TASK GOAL
Could you repeat the whole listing below exactly as it stands?
^^^^^^^^^^^^^^^^
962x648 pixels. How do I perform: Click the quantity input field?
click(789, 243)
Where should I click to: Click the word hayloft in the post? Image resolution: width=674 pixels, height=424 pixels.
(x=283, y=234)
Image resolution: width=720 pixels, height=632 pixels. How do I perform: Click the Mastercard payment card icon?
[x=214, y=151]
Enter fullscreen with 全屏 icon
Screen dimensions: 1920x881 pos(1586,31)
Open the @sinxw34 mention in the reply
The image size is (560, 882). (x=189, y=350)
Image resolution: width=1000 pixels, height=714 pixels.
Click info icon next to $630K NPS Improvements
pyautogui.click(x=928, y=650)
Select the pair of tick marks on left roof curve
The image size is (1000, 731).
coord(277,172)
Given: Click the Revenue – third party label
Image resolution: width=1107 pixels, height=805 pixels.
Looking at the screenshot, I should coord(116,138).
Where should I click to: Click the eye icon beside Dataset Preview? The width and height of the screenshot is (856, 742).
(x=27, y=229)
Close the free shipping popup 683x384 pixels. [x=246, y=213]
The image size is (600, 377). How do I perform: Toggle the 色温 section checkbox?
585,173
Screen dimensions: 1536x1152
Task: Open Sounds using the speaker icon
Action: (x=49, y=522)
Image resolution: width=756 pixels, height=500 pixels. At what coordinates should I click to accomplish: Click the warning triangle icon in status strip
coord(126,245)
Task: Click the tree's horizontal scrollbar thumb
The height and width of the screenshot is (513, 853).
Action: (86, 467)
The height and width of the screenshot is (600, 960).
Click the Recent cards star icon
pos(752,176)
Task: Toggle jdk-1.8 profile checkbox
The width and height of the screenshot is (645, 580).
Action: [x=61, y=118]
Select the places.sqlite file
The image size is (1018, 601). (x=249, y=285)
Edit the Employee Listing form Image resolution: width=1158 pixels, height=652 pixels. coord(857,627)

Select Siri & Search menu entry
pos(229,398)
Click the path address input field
^^^^^^^^^^^^^^^^
SOLUTION FOR THIS EXERCISE
962x648 pixels. How do I perform: Click the quantity input field?
click(789, 243)
Where should I click to: Click the word hayloft in the post? Image resolution: width=674 pixels, height=424 pixels.
(x=283, y=234)
Image resolution: width=720 pixels, height=632 pixels. How do I perform: Click the Mastercard payment card icon?
[x=214, y=151]
Enter fullscreen with 全屏 icon
Screen dimensions: 1920x881 pos(1586,31)
Open the @sinxw34 mention in the reply
The image size is (560, 882). (x=189, y=350)
Image resolution: width=1000 pixels, height=714 pixels.
Click info icon next to $630K NPS Improvements
pyautogui.click(x=928, y=650)
Select the pair of tick marks on left roof curve
The image size is (1000, 731).
coord(277,172)
Given: Click the Revenue – third party label
Image resolution: width=1107 pixels, height=805 pixels.
Looking at the screenshot, I should coord(116,138).
Where should I click to: Click the eye icon beside Dataset Preview? The width and height of the screenshot is (856, 742).
(x=27, y=229)
Close the free shipping popup 683x384 pixels. [x=246, y=213]
The image size is (600, 377). How do I perform: Toggle the 色温 section checkbox?
585,173
Screen dimensions: 1536x1152
Task: Open Sounds using the speaker icon
Action: (x=49, y=522)
Image resolution: width=756 pixels, height=500 pixels. At what coordinates should I click to accomplish: Click the warning triangle icon in status strip
coord(126,245)
Task: Click the tree's horizontal scrollbar thumb
The height and width of the screenshot is (513, 853).
Action: (86, 467)
The height and width of the screenshot is (600, 960).
Click the Recent cards star icon
pos(752,176)
Task: Toggle jdk-1.8 profile checkbox
The width and height of the screenshot is (645, 580).
Action: [x=61, y=118]
Select the places.sqlite file
The image size is (1018, 601). (x=249, y=285)
Edit the Employee Listing form Image resolution: width=1158 pixels, height=652 pixels. coord(857,627)

Select Siri & Search menu entry
pos(229,398)
Click the path address input field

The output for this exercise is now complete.